▸ GOAL OF THE EXERCISE: From the data below, restate every line word for word.

▸ DATA IN THIS EXERCISE:

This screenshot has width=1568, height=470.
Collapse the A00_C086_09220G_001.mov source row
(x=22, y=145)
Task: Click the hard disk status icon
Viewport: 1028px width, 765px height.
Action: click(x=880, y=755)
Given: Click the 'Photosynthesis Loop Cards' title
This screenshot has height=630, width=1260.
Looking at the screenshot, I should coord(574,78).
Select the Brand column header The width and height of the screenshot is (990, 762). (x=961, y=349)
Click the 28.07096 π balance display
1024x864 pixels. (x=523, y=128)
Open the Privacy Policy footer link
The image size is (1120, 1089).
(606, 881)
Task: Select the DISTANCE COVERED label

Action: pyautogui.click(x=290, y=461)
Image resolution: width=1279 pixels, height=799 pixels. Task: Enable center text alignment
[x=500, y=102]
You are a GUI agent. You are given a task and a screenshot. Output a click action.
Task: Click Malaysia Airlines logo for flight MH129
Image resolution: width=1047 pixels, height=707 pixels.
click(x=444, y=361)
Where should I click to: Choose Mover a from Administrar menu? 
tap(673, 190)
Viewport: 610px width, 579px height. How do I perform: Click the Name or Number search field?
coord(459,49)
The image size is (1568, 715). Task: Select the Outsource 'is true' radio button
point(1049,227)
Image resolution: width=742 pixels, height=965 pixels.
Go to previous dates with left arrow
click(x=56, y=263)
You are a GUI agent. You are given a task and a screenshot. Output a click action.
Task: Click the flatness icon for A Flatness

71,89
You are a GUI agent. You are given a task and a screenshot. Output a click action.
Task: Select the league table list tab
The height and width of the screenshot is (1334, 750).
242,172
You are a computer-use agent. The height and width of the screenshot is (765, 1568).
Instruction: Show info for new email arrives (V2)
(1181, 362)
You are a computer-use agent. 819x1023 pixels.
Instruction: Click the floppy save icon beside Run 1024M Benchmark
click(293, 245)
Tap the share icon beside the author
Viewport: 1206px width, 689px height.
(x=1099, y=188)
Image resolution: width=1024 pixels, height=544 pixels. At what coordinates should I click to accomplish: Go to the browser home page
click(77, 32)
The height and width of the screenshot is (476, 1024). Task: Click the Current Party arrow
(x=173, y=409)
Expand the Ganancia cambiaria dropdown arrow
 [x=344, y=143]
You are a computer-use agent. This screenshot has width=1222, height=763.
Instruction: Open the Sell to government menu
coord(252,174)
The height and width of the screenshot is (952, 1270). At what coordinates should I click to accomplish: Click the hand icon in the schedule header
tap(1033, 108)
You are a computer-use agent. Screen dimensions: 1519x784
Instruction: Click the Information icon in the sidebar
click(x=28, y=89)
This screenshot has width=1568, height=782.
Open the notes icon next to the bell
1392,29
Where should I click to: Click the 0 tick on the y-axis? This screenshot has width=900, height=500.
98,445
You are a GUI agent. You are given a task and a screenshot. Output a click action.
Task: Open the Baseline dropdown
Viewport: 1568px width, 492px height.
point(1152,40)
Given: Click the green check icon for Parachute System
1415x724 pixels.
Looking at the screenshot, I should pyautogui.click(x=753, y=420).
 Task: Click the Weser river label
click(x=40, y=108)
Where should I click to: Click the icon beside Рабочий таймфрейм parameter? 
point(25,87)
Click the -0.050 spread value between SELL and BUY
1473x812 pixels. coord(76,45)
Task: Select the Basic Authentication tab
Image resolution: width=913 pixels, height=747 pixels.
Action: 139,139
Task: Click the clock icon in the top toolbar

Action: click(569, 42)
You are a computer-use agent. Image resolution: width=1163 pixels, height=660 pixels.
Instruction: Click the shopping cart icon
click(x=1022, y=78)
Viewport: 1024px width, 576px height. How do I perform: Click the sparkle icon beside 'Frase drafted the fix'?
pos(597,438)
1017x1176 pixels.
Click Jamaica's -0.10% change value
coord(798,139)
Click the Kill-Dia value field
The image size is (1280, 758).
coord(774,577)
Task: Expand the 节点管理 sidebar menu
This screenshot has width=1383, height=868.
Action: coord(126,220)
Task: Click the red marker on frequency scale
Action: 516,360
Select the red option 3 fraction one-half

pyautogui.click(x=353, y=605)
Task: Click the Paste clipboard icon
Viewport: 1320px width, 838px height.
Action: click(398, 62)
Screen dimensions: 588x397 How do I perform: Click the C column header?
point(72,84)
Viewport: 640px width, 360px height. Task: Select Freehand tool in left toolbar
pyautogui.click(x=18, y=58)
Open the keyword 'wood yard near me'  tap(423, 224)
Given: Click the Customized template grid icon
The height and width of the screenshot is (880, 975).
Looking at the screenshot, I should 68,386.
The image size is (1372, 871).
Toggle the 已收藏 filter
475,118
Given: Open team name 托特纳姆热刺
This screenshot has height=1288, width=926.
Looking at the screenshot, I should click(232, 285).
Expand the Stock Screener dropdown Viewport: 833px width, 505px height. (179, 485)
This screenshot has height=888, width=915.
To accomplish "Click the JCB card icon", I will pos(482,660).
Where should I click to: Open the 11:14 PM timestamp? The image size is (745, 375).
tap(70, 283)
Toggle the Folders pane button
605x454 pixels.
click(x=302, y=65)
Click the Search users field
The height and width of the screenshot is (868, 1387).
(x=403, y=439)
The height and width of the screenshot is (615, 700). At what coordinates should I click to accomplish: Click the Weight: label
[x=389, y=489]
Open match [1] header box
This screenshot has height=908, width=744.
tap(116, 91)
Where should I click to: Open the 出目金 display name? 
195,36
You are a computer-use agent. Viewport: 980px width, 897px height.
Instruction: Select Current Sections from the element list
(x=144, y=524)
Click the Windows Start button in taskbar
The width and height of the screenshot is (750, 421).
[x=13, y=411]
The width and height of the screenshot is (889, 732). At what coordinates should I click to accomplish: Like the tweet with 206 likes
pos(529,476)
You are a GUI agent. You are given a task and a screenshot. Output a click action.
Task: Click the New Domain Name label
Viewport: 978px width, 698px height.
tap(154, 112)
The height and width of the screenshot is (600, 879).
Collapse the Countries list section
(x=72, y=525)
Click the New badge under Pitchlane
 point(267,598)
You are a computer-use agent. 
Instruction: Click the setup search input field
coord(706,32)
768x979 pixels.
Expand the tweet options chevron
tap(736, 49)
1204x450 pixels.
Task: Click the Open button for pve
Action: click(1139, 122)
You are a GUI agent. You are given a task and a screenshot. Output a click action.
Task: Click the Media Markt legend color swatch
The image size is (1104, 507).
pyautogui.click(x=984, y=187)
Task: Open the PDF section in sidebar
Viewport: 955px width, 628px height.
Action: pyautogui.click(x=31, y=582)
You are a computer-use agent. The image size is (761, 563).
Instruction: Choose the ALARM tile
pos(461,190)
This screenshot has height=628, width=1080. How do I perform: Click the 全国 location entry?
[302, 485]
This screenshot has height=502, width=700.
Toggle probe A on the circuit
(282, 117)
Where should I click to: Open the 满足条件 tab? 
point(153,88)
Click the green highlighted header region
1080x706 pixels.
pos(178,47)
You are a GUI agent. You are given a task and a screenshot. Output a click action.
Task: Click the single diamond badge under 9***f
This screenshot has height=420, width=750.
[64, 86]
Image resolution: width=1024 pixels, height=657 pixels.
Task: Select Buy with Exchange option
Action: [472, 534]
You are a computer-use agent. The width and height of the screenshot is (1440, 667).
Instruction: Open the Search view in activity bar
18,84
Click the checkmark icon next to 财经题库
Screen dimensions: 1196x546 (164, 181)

▸ EXERCISE RESPONSE:
This screenshot has width=1568, height=470.
Collapse the A00_C086_09220G_001.mov source row
(x=22, y=145)
Task: Click the hard disk status icon
Viewport: 1028px width, 765px height.
Action: click(x=880, y=755)
Given: Click the 'Photosynthesis Loop Cards' title
This screenshot has height=630, width=1260.
Looking at the screenshot, I should coord(574,78).
Select the Brand column header The width and height of the screenshot is (990, 762). (x=961, y=349)
Click the 28.07096 π balance display
1024x864 pixels. (x=523, y=128)
Open the Privacy Policy footer link
The image size is (1120, 1089).
(606, 881)
Task: Select the DISTANCE COVERED label

Action: pyautogui.click(x=290, y=461)
Image resolution: width=1279 pixels, height=799 pixels. Task: Enable center text alignment
[x=500, y=102]
You are a GUI agent. You are given a task and a screenshot. Output a click action.
Task: Click Malaysia Airlines logo for flight MH129
Image resolution: width=1047 pixels, height=707 pixels.
click(x=444, y=361)
Where should I click to: Choose Mover a from Administrar menu? 
tap(673, 190)
Viewport: 610px width, 579px height. How do I perform: Click the Name or Number search field?
coord(459,49)
The image size is (1568, 715). Task: Select the Outsource 'is true' radio button
point(1049,227)
Image resolution: width=742 pixels, height=965 pixels.
Go to previous dates with left arrow
click(x=56, y=263)
You are a GUI agent. You are given a task and a screenshot. Output a click action.
Task: Click the flatness icon for A Flatness

71,89
You are a GUI agent. You are given a task and a screenshot. Output a click action.
Task: Select the league table list tab
The height and width of the screenshot is (1334, 750).
242,172
You are a computer-use agent. The height and width of the screenshot is (765, 1568).
Instruction: Show info for new email arrives (V2)
(1181, 362)
You are a computer-use agent. 819x1023 pixels.
Instruction: Click the floppy save icon beside Run 1024M Benchmark
click(293, 245)
Tap the share icon beside the author
Viewport: 1206px width, 689px height.
(x=1099, y=188)
Image resolution: width=1024 pixels, height=544 pixels. At what coordinates should I click to accomplish: Go to the browser home page
click(77, 32)
The height and width of the screenshot is (476, 1024). Task: Click the Current Party arrow
(x=173, y=409)
Expand the Ganancia cambiaria dropdown arrow
 [x=344, y=143]
You are a computer-use agent. This screenshot has width=1222, height=763.
Instruction: Open the Sell to government menu
coord(252,174)
The height and width of the screenshot is (952, 1270). At what coordinates should I click to accomplish: Click the hand icon in the schedule header
tap(1033, 108)
You are a computer-use agent. Screen dimensions: 1519x784
Instruction: Click the Information icon in the sidebar
click(x=28, y=89)
This screenshot has width=1568, height=782.
Open the notes icon next to the bell
1392,29
Where should I click to: Click the 0 tick on the y-axis? This screenshot has width=900, height=500.
98,445
You are a GUI agent. You are given a task and a screenshot. Output a click action.
Task: Open the Baseline dropdown
Viewport: 1568px width, 492px height.
point(1152,40)
Given: Click the green check icon for Parachute System
1415x724 pixels.
Looking at the screenshot, I should pyautogui.click(x=753, y=420).
 Task: Click the Weser river label
click(x=40, y=108)
Where should I click to: Click the icon beside Рабочий таймфрейм parameter? 
point(25,87)
Click the -0.050 spread value between SELL and BUY
1473x812 pixels. coord(76,45)
Task: Select the Basic Authentication tab
Image resolution: width=913 pixels, height=747 pixels.
Action: 139,139
Task: Click the clock icon in the top toolbar

Action: click(569, 42)
You are a computer-use agent. Image resolution: width=1163 pixels, height=660 pixels.
Instruction: Click the shopping cart icon
click(x=1022, y=78)
Viewport: 1024px width, 576px height. How do I perform: Click the sparkle icon beside 'Frase drafted the fix'?
pos(597,438)
1017x1176 pixels.
Click Jamaica's -0.10% change value
coord(798,139)
Click the Kill-Dia value field
The image size is (1280, 758).
coord(774,577)
Task: Expand the 节点管理 sidebar menu
This screenshot has width=1383, height=868.
Action: coord(126,220)
Task: Click the red marker on frequency scale
Action: 516,360
Select the red option 3 fraction one-half

pyautogui.click(x=353, y=605)
Task: Click the Paste clipboard icon
Viewport: 1320px width, 838px height.
Action: click(398, 62)
Screen dimensions: 588x397 How do I perform: Click the C column header?
point(72,84)
Viewport: 640px width, 360px height. Task: Select Freehand tool in left toolbar
pyautogui.click(x=18, y=58)
Open the keyword 'wood yard near me'  tap(423, 224)
Given: Click the Customized template grid icon
The height and width of the screenshot is (880, 975).
Looking at the screenshot, I should 68,386.
The image size is (1372, 871).
Toggle the 已收藏 filter
475,118
Given: Open team name 托特纳姆热刺
This screenshot has height=1288, width=926.
Looking at the screenshot, I should click(232, 285).
Expand the Stock Screener dropdown Viewport: 833px width, 505px height. (179, 485)
This screenshot has height=888, width=915.
To accomplish "Click the JCB card icon", I will pos(482,660).
Where should I click to: Open the 11:14 PM timestamp? The image size is (745, 375).
tap(70, 283)
Toggle the Folders pane button
605x454 pixels.
click(x=302, y=65)
Click the Search users field
The height and width of the screenshot is (868, 1387).
(x=403, y=439)
The height and width of the screenshot is (615, 700). At what coordinates should I click to accomplish: Click the Weight: label
[x=389, y=489]
Open match [1] header box
This screenshot has height=908, width=744.
tap(116, 91)
Where should I click to: Open the 出目金 display name? 
195,36
You are a computer-use agent. Viewport: 980px width, 897px height.
Instruction: Select Current Sections from the element list
(x=144, y=524)
Click the Windows Start button in taskbar
The width and height of the screenshot is (750, 421).
[x=13, y=411]
The width and height of the screenshot is (889, 732). At what coordinates should I click to accomplish: Like the tweet with 206 likes
pos(529,476)
You are a GUI agent. You are given a task and a screenshot. Output a click action.
Task: Click the New Domain Name label
Viewport: 978px width, 698px height.
tap(154, 112)
The height and width of the screenshot is (600, 879).
Collapse the Countries list section
(x=72, y=525)
Click the New badge under Pitchlane
 point(267,598)
You are a computer-use agent. 
Instruction: Click the setup search input field
coord(706,32)
768x979 pixels.
Expand the tweet options chevron
tap(736, 49)
1204x450 pixels.
Task: Click the Open button for pve
Action: click(1139, 122)
You are a GUI agent. You are given a task and a screenshot. Output a click action.
Task: Click the Media Markt legend color swatch
The image size is (1104, 507).
pyautogui.click(x=984, y=187)
Task: Open the PDF section in sidebar
Viewport: 955px width, 628px height.
Action: pyautogui.click(x=31, y=582)
You are a computer-use agent. The image size is (761, 563).
Instruction: Choose the ALARM tile
pos(461,190)
This screenshot has height=628, width=1080. How do I perform: Click the 全国 location entry?
[302, 485]
This screenshot has height=502, width=700.
Toggle probe A on the circuit
(282, 117)
Where should I click to: Open the 满足条件 tab? 
point(153,88)
Click the green highlighted header region
1080x706 pixels.
pos(178,47)
You are a GUI agent. You are given a task and a screenshot. Output a click action.
Task: Click the single diamond badge under 9***f
This screenshot has height=420, width=750.
[64, 86]
Image resolution: width=1024 pixels, height=657 pixels.
Task: Select Buy with Exchange option
Action: [472, 534]
You are a computer-use agent. The width and height of the screenshot is (1440, 667).
Instruction: Open the Search view in activity bar
18,84
Click the checkmark icon next to 财经题库
Screen dimensions: 1196x546 (164, 181)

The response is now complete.